A feature of cardiac muscle that enables it to increase its output as necessary is the position of normality on its length-tension curve. It has been found that there is an optimum length for striated muscle to be held at before contraction in order to develop the maximum force available to it. When muscle is held in too short a position the actin/tropomyosin filaments tend to overlap each other. This means that the developed muscle tension is not as great as it could be because the number of cross-links each filament is able to form with actin is reduced. Stretched too tightly and the tension developed in a muscle will also decrease. In skeletal muscle this tends to be as the myosin filaments pull away from the tropomyosin/actin bundles. The smaller force developed is by reduction of the number of actin/myosin cross links available to participate in contraction. In cardiac muscle this is more to do with disruption of the fibres themselves.
The important point to note here is that for skeletal muscle the resting length, dependent on the position of the bones and other attachments, is around or just short of this maximum value. In cardiac muscle the position of the length-tension relationship lies on the upstroke of this curve. This gives the heart much more freedom to expand and increase blood pressure as demands on it increase. Starling defined this in his "law of the heart" when he stated that "energy of contraction is proportional to the initial length of the cardiac muscle fibre". For the heart, the length of the muscle fibres is proportional to the volume of blood taken in during diastole. This holds true under normal physiological conditions where the heart is not stretched so far it is near to destruction.

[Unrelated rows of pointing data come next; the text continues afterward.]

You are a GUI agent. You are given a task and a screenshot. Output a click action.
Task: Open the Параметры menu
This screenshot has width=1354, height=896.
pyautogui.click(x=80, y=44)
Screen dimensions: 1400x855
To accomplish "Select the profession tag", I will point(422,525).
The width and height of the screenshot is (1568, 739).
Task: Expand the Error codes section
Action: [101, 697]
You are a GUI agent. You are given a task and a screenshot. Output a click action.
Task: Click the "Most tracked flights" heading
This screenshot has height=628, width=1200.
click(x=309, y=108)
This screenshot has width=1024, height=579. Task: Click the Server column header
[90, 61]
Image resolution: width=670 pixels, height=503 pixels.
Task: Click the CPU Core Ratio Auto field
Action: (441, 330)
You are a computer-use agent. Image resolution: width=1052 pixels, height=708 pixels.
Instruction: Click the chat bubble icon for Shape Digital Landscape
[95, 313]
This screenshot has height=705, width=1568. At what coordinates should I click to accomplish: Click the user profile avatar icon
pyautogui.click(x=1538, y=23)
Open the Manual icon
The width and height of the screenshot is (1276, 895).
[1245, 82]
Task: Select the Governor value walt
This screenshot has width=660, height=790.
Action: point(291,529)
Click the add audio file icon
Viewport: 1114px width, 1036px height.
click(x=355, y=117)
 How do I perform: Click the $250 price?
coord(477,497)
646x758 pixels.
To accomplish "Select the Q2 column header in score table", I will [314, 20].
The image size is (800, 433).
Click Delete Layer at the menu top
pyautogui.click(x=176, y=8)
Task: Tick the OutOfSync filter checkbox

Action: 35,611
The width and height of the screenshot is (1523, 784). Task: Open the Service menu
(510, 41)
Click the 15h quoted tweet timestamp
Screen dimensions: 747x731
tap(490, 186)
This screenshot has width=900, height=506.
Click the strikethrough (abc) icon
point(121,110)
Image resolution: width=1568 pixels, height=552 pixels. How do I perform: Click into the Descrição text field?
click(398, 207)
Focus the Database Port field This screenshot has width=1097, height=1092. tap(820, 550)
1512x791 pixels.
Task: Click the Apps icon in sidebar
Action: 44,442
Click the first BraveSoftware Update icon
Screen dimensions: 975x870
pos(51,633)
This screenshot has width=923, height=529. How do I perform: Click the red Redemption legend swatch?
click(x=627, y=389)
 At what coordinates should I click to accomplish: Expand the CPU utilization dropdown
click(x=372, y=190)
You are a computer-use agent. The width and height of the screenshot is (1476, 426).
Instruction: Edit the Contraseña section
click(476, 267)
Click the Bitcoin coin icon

Cardiac muscle has developed to cope with maintaining a steady beat and being able to keep contracting for, well, a lifetime. To do this the muscle is able to increase its inactivated periods as and when needed. Myocardium is able to expand to the needs of the body as necessary and to manage nearly all of this through aerobic metabolic processes. Skeletal muscle on the other hand has developed to provide power in much shorter bursts. It has anaerobic mechanisms that allow the muscle for short periods to produce more power in times of emergency or hard exercise than the provided oxygen would otherwise allow. Aerobic mechanisms exist to use food more efficiently when severe demands are not being placed on the muscle and so are used more regularly. Skeletal muscle is produced at just the right length to produce as close to maximum power output as it can. Cardiac muscle leaves its options open and is able to respond to increasing demands of power output placed on it.